Nucleotide frequency
Tools
Calculate nucleotide composition (A, C, G, T/U) from FASTA or plain sequences. Returns counts and percentages, including ambiguous bases.
About this tool
Nucleotide Frequency calculates base composition from FASTA or plain sequence input, reporting counts and percentages for A, C, G, T/U and ambiguous characters. This is useful for composition analysis, bias detection, and quick QC checks. For GC% only, use the GC content calculator. For full dataset statistics (N50, length distribution, exports), use Sequence stats. For nucleotide alphabets and ambiguity codes, see sequence alphabets reference.
- ✓ No hidden transformations
- ✓ Input processed only for this request
- ✓ FASTA structure preserved in output
Details
- Nucleotide frequency: counts and percentages of each base (A, C, G, T/U) in the input.
- Ambiguous bases: characters such as N are reported separately from standard bases.

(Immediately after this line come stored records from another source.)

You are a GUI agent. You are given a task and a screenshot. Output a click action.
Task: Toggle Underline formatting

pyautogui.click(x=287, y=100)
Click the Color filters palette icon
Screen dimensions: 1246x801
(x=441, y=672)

- Percentages: computed relative to total valid nucleotides unless otherwise specified.
- DNA vs RNA: T and U are handled depending on the specified alphabet.
- See Sequence alphabets for valid symbols and ambiguity codes.
- Inspect base composition for quality control and bias detection.
- Identify overrepresented or underrepresented nucleotides in sequences.
- Compare composition across samples or processing steps.
Nucleotide composition provides a more detailed view than GC content alone, showing the balance between all bases and revealing potential biases.
It is commonly used in exploratory analysis and quality control, especially when evaluating sequencing output or preparing datasets for downstream workflows.